The optogenetic therapy is administered via a single, in-office intravitreal injection. It is designed to bypass the need for viable photoreceptors and resensitize bipolar retinal cells to light. The therapy does not require surgical intervention, repeat dosing, or genetic testing, and offers broad applicability to RP patients regardless of genetic subtype. The gene-agnosticism component is significant because RP is linked to more than 100 genes and 1,000 mutations.

MCO-010’s efficacy was demonstrated in the RESTORE phase 2b trial—a randomized, double-masked, sham-controlled study. At 52 weeks compared with controls, patients who received MCO-010 in both dose groups met the primary BCVA endpoint and achieved a vision gain of 3 or more lines on an eye chart. Long-term follow-up indicated sustained visual gains through 3 years posttreatment. No serious adverse events were reported in treated eyes.

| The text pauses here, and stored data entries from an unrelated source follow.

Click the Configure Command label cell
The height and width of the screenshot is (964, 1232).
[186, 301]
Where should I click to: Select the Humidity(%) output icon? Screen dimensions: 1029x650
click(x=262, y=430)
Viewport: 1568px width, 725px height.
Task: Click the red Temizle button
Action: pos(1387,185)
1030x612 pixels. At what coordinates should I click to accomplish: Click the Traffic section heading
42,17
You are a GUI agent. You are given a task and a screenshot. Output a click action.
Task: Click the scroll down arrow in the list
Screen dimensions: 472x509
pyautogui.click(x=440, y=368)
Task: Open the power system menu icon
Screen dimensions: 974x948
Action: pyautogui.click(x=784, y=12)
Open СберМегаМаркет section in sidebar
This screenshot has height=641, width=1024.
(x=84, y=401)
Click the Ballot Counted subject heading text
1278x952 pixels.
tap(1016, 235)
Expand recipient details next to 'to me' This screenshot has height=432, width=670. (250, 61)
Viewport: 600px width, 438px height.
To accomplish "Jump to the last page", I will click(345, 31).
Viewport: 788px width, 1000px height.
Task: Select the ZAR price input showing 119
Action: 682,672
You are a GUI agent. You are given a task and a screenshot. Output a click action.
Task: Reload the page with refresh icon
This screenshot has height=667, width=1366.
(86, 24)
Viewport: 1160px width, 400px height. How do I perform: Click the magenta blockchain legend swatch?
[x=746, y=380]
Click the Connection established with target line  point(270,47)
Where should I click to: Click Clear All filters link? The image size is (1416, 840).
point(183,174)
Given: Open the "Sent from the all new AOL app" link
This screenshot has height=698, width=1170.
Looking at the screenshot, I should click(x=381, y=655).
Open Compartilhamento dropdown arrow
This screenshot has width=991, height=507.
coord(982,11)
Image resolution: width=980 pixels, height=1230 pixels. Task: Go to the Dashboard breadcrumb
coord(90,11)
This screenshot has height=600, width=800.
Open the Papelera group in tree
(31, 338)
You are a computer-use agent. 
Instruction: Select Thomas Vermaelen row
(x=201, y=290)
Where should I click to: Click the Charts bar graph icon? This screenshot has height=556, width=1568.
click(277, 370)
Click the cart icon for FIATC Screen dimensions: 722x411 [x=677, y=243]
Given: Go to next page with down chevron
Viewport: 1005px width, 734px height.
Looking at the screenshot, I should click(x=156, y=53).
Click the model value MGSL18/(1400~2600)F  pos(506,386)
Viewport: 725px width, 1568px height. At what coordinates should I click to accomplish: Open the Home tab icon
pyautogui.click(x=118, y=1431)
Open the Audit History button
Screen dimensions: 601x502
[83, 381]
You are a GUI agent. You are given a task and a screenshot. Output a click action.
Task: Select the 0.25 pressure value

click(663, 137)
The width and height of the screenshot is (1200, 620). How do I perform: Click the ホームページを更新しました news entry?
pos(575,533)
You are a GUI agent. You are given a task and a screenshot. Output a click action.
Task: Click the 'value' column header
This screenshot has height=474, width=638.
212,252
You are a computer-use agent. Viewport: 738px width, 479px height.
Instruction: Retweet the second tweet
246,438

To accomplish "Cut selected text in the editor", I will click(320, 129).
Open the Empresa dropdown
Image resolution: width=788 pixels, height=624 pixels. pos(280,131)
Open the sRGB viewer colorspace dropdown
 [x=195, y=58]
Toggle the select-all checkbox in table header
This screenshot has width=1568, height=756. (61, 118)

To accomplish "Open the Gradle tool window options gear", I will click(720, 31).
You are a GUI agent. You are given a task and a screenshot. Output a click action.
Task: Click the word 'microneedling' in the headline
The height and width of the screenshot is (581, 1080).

The company is continuing to monitor long-term safety and efficacy and is planning a phase 3 registrational trial this year.

In addition to RP, MCO-010 has shown promise in the STARLIGHT phase 2 study for Stargardt disease. Preclinical development is also under way for Leber congenital amaurosis and geographic atrophy.

RP affects over 100,000 individuals in the US: the average RP patient loses one line of vision every 3 years, and most become legally blind by age 60. More than 25,000 patients are classified as legally blind from the condition.

The FDA has granted MCO-010 fast-track designation and is reviewing the BLA under a rolling submission framework. Full completion is expected in early 2026.

MCO-010 has also been granted Orphan Drug designation for RP and Stargardt disease.